### [Your objective]
Lines with the string "agent" must each be copied from the listing.

### [Records for the exercise]
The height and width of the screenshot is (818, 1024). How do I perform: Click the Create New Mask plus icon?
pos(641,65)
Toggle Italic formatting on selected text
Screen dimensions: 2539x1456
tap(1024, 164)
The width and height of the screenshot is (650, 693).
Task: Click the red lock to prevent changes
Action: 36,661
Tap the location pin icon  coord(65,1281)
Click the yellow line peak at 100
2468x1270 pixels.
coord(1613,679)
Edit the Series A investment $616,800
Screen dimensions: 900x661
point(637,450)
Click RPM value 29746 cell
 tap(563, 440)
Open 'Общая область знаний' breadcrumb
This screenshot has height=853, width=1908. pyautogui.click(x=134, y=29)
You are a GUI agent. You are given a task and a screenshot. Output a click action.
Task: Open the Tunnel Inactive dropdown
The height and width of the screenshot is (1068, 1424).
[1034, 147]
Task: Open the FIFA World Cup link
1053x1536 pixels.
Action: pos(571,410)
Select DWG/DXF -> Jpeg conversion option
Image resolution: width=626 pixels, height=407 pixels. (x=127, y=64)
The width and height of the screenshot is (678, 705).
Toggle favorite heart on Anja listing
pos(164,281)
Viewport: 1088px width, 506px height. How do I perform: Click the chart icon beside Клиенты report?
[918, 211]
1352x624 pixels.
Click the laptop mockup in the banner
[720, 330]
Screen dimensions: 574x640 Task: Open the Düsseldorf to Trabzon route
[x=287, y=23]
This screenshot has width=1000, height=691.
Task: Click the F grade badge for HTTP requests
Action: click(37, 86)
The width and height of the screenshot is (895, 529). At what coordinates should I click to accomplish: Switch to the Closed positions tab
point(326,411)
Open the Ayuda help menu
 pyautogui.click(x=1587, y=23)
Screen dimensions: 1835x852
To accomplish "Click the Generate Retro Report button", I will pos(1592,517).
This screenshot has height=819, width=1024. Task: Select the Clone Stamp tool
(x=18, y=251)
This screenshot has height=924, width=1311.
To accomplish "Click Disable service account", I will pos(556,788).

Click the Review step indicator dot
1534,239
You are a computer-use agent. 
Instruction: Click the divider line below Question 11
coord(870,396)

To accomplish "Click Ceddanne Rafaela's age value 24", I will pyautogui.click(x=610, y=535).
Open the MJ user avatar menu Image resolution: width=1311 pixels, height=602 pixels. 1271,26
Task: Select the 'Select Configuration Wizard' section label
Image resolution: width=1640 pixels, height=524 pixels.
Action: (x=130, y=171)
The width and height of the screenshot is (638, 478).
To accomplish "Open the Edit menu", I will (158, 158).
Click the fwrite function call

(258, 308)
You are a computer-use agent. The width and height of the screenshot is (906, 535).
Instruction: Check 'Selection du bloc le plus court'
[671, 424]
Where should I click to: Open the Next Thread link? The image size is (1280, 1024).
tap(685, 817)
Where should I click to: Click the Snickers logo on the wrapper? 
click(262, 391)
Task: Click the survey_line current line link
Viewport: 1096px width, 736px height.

### [Answer to the problem]
You are a GUI agent. You are given a task and a screenshot. Output a click action.
You are a computer-use agent. 
You are a computer-use agent. The width and height of the screenshot is (906, 535).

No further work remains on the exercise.